Стоим мы долго. Пропуск двадцати двух судов встречного каравана длится пять часов. Они плывут по другому, незаметному среди песков рукаву канала, и создается впечатление, будто они бредут по пустыне.
В пять часов вечера чальщики споласкивают лица, ладони и ступни водой из своих жестянок, спускаются в лодки и молятся на куске разостланной газеты, повернувшись лицом к востоку. Они касаются лбом палубы, поднимаются и снова опускаются на колени, шевеля губами и воздевая руки. Некоторые совершают этот обряд небрежно и торопливо, но старцы молятся истово и сосредоточенно.
Мы снова двигаемся. Над горизонтом сгущается рыжеватый туман.
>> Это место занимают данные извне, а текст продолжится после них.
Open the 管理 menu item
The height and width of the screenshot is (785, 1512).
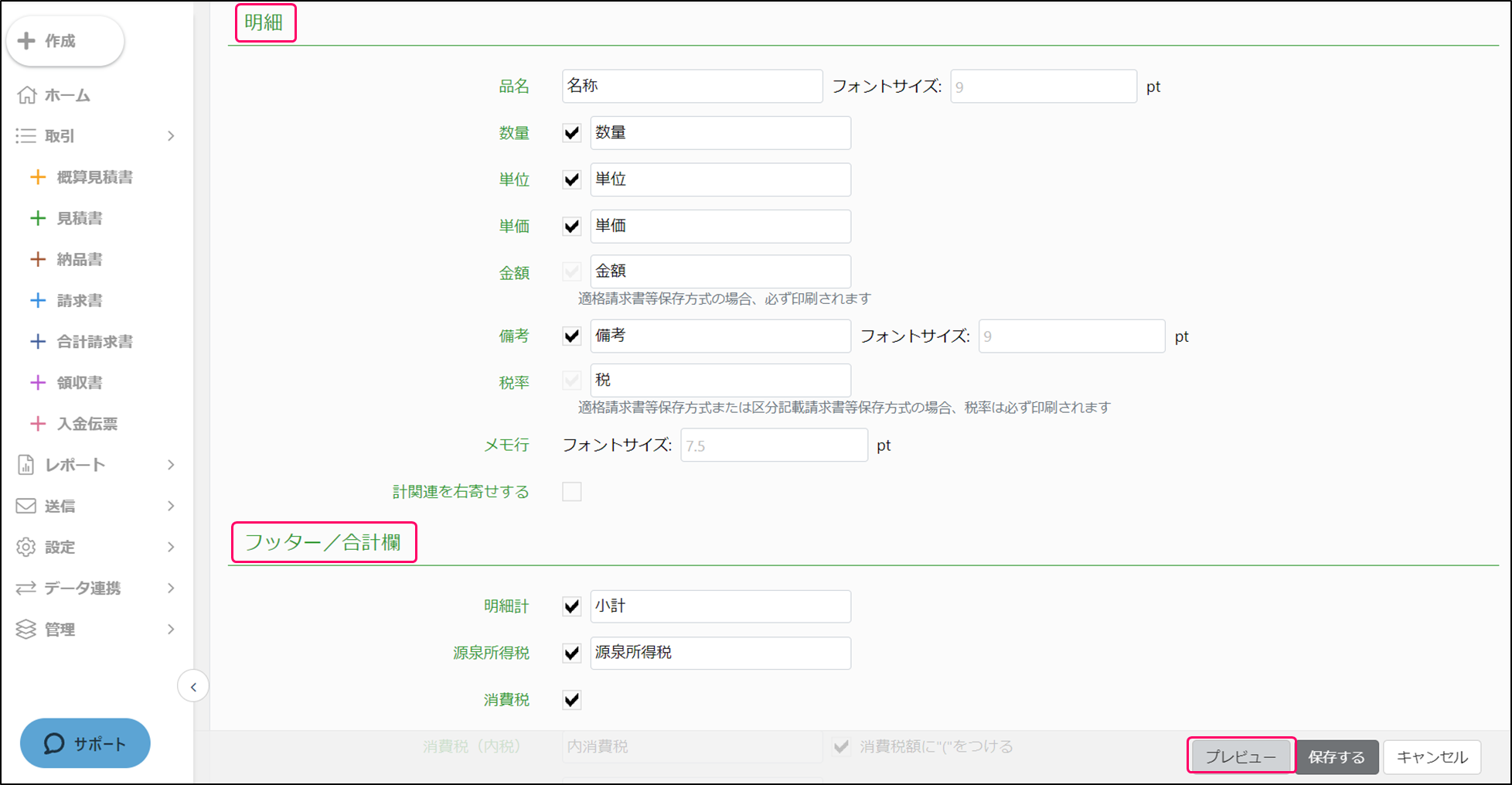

Ветер становится прохладнее. Справа виднеются красноватые озерца с соляными холмиками на берегах. «Ойцов» выплывает на гладь громадного озера, вдоль берега которого сверкает белизной современных зданий город Исмаилия. Шикарные пляжи, огромные гостиницы, санатории и виллы. По воде мчатся спортивные моторные катера, тихо скользят накрененные паруса яхт. На другой стороне озера высится двойной обелиск памятника солдатам, погибшим в первую мировую войну.
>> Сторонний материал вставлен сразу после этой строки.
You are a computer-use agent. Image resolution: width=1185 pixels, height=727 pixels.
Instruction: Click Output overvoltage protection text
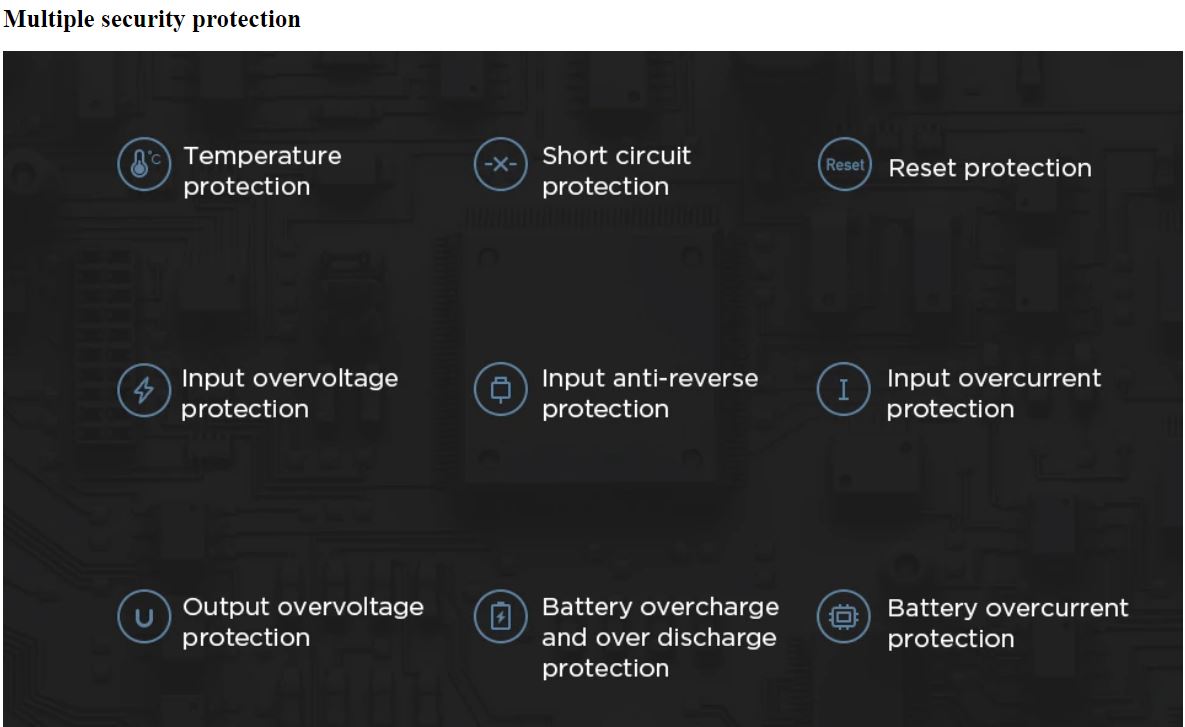(303, 622)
Заходит солнце, огромное и красное. Появляется лимонно-зеленый диск луны. Зажигаются прожекторы на носах кораблей. Их свет тускло отражается в оливковой воде. Впереди снова прямая трасса канала. Утром мы будем в Красном море.
ТРАКТОРЫ ДЛЯ ИОРДАНИИ
Вот мир поистине красочный, как цветной кинофильм. Слева вырисовываются красные горы Синайского полуострова и кобальтовое море, украшенное гребешками ослепительно белой пены.
— В заливе Акаба, — говорил первый механик, — ты увидишь настоящий лунный пейзаж. Именно так я представляю себе луну.
Довольный этим неновым сравнением, он повторял его неустанно. При каждой нашей встрече на палубе снова заходил разговор о луне.